El Prado tiene ocasión de mostrar aquí –dentro de su reciente
preocupación por la presencia artística de la mujer en la pintura- muestras
elaboradas por María del Carmen Saiz López Enguidanos (1789-1868. Como sucedió
con la música, también el dibujo fue una de las destrezas que, en el conjunto
de las que debían “adornar” a las señoritas, tuvo un papel. Sus clases y
cartillas fueron para muchas mujeres como esta madrileña, nacida en una familia
de grabadores, una forma de encontrar subsidios de vida independientes para el
sustento de los suyos cuando tenían vetado el acceso a las profesiones libres y
a sus estudios correspondientes.
Dibujar y pintar
El visitante que acuda a ver esta muestra tendrá ocasión de
descubrir la historia que tienen detrás los cuadernos y láminas de dibujo
–lineal y artístico- que seguramente haya tenido en su pupitre escolar; quiénes
fueron los destinatarios primeros de este tipo de materiales y, además, algunas
de las destrezas básicas que, para saber dibujar –habilidad de gran utilidad
más allá del oficio de pintor-, ha estado presente en la formación y saber
hacer de muchas otras profesiones.

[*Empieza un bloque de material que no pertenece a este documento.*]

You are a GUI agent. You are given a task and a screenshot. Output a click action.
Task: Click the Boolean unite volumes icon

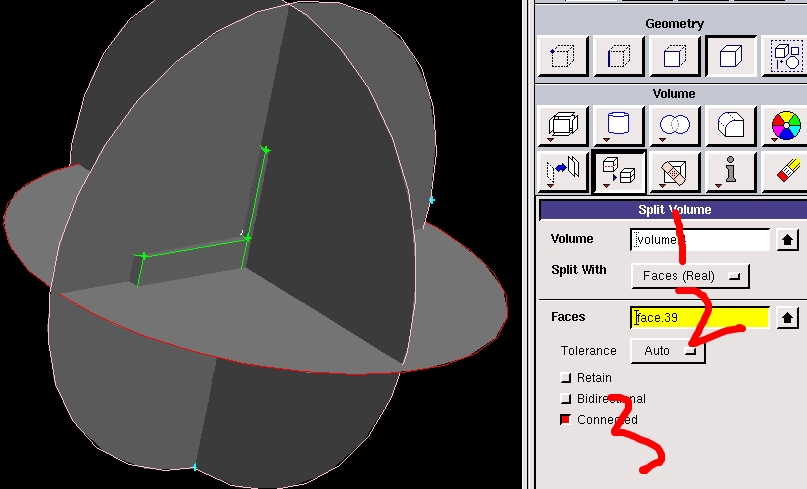pos(675,126)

Algunas de esas mañas y fórmulas para salir
del paso de manera airosa y aparentemente espontánea, son bien perceptibles en
estas cartillas. También otras más elaboradas y que suponían un dominio instrumental
mayor.
Lo que prima en la mayoría de estos cuadernos es la figura humana
y, dentro de ella, la primacía corresponde a los rostros –su manera de
componerlos para que las líneas vayan cogiendo volumen o, también, cómo
simplificarlos al máximo quedándose con su linealidad más simple-, igual que a
las manos y piernas en posiciones variadas,
tratando de expresar su riqueza de formas, proporciones y volúmenes. Saber
hacer esto con soltura equivalía, junto a cierto dominio elemental de la
perspectiva, a “saber pintar” y, en muchas valoraciones culturales que han
llegado hasta el presente, ahí siguen muy asentadas las que hacen equivaler dibujar
y pintar. En algunas, lo que no está bien dibujado no es pintura, una
consideración que, de ser elevada a categoría ilustrada superior, borraría del
mapa, entre otras tendencias y escuelas, las de muchísimos “ismos”.
Mirar y ver
Entre las funciones didácticas asignadas de origen a los museos, no
es el desmontar esta apreciación la más fácil. Tampoco parece que sea exactamente esta la pretensión de esta muestra.
Pero si el posible visitante la tiene en cuenta verá la distancia que la
producción artística predominante desde los albores del siglo XX –y sobre
todo en su segunda mitad- ha generado con gran parte de sus hipotéticos destinatarios
al haber multiplicado las formas de expresión de la supuesta realidad. En este
sentido, quienes probablemente aprecien más esta posibilidad de sacar partido a
esta exposición pequeña pero intensa, son los profesores de dibujo empeñados en
que sus alumnos, al dibujar, amplíen el espectro de su mirada; los que no se
obsesionan en que sean máquinas fotocopiadoras.
Porque en esta exposición se puede aprender a distinguir bien
entre mirar y ver. El objetivo de estas láminas y cartillas de múltiples
destinos era que se aprendieran las bases de una técnica en que lo más
interesante venía después: la educación de la mirada, el saber atrapar las
formas, reducir el desconocimiento del objeto que se tiene delante, adentrarse
en él, desvelarlo y ser capaz de mostrar lo que se ha visto. De ser un mero
observador, a adentrarse en el conocimiento profundo de cuanto nos rodea y de
lo que somos –y ser capaz de expresarlo libremente-, hay una gran distancia que
solo los buenos pintores –los grandes maestros- han sabido mostrar a los
espectadores de exposiciones y museos.